Intermittent Hypoxia in Rats Reduces Hydrogen Sulfide Dependent Dilation to Enhance Myogenic Tone in Mesenteric Arteries

Abstract

Sleep apnea is an independent risk factor for hypertension and rats exposed to intermittent hypoxia (IH) develop hypertension. We have shown that exposing rats for 14 days to IH enhances myogenic tone (MT) in small mesenteric arteries (MA) compared to MA from control (Sham) rats.

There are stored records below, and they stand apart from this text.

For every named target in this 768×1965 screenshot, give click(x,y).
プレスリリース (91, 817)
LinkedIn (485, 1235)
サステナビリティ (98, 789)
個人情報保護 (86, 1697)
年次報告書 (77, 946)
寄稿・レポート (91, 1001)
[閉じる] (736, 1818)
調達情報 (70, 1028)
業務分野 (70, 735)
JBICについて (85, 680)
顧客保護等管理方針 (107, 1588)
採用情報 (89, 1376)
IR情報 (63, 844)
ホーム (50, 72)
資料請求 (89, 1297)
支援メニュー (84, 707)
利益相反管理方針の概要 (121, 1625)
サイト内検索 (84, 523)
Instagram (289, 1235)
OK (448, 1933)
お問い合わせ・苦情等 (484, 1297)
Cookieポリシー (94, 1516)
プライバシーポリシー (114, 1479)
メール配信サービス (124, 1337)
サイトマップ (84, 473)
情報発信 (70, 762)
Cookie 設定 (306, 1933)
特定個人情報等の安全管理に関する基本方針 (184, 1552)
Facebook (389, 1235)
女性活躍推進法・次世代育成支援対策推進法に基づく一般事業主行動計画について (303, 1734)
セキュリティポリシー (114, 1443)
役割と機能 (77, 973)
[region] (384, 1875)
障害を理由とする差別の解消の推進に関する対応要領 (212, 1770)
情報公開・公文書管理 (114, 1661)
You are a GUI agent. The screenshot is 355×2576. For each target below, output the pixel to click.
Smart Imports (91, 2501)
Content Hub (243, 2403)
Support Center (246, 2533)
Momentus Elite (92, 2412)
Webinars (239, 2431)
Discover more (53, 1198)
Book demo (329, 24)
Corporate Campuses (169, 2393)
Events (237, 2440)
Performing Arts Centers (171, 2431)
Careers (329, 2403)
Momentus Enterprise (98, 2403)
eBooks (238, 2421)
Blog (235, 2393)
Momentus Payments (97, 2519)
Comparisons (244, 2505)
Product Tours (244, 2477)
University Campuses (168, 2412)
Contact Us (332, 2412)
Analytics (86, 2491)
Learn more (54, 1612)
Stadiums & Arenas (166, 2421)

Endothelial disruption enhanced MT in Sham arteries but had no effect in IH arteries. H2S is an endogenous vasodilator produced by cystathionine‐γ‐lyase (CSE) in the vasculature. We hypothesized that H2S produced by CSE in the endothelium reduces MT in MA from Sham rats and that H2S production in MA is impaired after 14 days of IH. Vessel wall [Ca2+]i and inner diameter were recorded in pressurized, fura‐2 loaded MA from IH and Sham rats. The CSE inhibitor β cyano L‐alanine (BCA) enhanced MT in Sham arteries compared to vehicle (20.2 ± 6.5% vs. 8.6 ± 1.0) and had no effect in IH arteries (24.0 ± 5.2 vs. 23.6 ± 7.9%). The H2S scavenger Bi(III) subsalicylate enhanced MT in Sham arteries similarly to BCA (20.4 ± 3.4%). NaHS (H2S donor) dilated both Sham and IH endothelium disrupted arteries (42.7 ± 5.7 vs. 57.5 ± 14.4%) with MT. These results suggest that H2S produced by CSE reduces MT in small endothelium intact MA and IH abolishes this effect of H2S. Dilation to NaHS is unaffected in IH endothelium disrupted arteries suggesting that enhanced MT is due to lower levels of endogenous H2S in MA.This work was supported by NIH grants HL82799 (NLK) and HL07736 (OJW).